90 days is a workable default for most subscription products. Go shorter (30 days) if your churn cycle is fast — like a monthly subscription with high volume. Go longer (180 days) if you're working with annual contracts where the decision-making window is extended.
Can Amplitude predict which users will churn before they show clear signals?
Not out of the box. Amplitude identifies behavioral patterns and lets you build rule-based at-risk cohorts, but true predictive churn scoring requires either a machine learning model trained on your data or Amplitude's Amplitude Predict feature, which is available as a paid add-on. Rule-based cohorts are still highly effective if your retention milestones are well-defined.

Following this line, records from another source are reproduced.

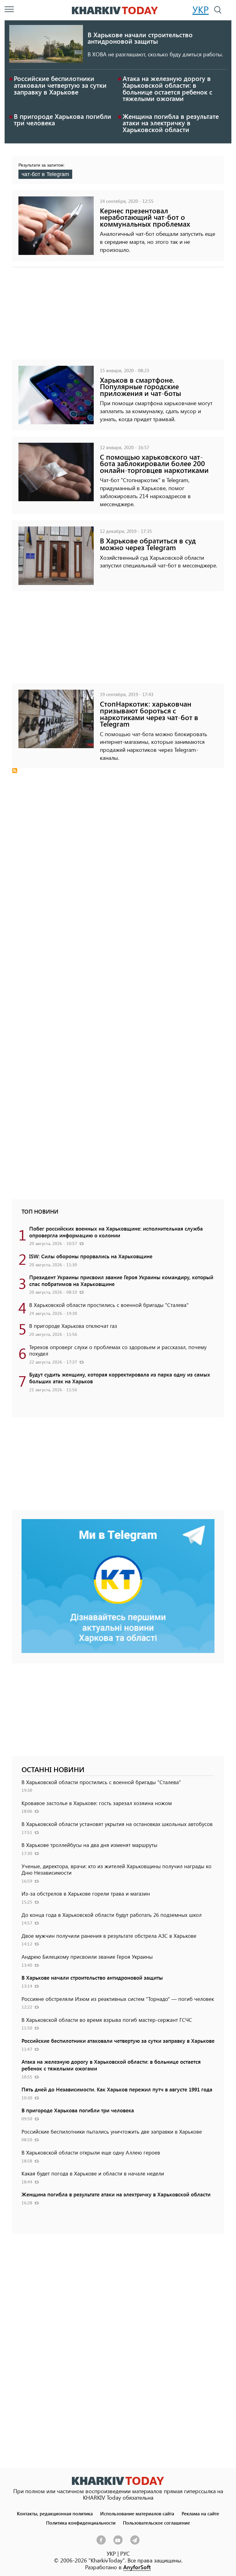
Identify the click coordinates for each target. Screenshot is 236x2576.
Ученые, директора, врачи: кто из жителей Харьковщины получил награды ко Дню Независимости (116, 1869)
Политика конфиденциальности (81, 2522)
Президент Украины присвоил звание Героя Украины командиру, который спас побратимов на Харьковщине (121, 1280)
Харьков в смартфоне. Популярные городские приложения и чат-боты (140, 386)
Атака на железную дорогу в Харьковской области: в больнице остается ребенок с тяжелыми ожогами (167, 88)
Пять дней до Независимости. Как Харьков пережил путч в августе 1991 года (117, 2089)
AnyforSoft (137, 2567)
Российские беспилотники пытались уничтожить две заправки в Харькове (112, 2131)
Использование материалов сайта (137, 2513)
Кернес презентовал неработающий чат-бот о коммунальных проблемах (145, 217)
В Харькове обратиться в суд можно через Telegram (148, 544)
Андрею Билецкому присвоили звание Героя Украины (87, 1956)
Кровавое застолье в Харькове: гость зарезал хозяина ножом (97, 1803)
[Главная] (114, 10)
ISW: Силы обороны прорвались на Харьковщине (90, 1256)
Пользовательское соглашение (156, 2522)
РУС (125, 2553)
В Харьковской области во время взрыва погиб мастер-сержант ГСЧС (107, 2019)
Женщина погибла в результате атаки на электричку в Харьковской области (171, 123)
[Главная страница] (118, 2481)
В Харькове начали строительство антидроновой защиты (140, 38)
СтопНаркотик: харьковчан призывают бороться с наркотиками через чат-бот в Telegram (149, 713)
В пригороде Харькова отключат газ (73, 1325)
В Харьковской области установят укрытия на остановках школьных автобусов (117, 1823)
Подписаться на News (14, 770)
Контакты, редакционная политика (55, 2513)
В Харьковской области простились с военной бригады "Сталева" (109, 1304)
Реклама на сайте (200, 2513)
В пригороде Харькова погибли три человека (62, 119)
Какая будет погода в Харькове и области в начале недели (93, 2173)
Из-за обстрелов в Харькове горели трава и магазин (86, 1893)
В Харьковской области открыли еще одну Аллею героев (91, 2152)
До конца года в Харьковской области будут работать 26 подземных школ (112, 1914)
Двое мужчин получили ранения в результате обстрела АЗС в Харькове (109, 1935)
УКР (200, 9)
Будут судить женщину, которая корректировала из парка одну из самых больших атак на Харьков (119, 1378)
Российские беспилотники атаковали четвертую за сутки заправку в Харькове (60, 85)
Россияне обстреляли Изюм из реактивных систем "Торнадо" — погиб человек (118, 1998)
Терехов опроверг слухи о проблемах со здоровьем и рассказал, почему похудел (117, 1350)
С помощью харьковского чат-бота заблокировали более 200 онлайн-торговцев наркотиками (154, 463)
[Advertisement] (118, 316)
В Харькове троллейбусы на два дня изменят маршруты (89, 1844)
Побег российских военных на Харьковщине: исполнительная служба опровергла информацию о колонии (116, 1232)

What if my churn event isn't tracked in Amplitude yet?
Start there. Work with your engineering or data team to instrument a `subscription_cancelled` or equivalent event before building any analysis. Running churn analysis without a clean churn event produces unreliable cohorts. If you're using Stripe or another billing tool, many have Amplitude integrations that can send subscription events directly.
How often should I update my at-risk cohort definition?
Review it monthly for the first quarter after launch, then quarterly once it stabilizes. Each time you run an intervention and measure the results, you'll likely find that one or two cohort conditions should be tightened or broadened. Treat the cohort definition as a living document, not a one-time configuration.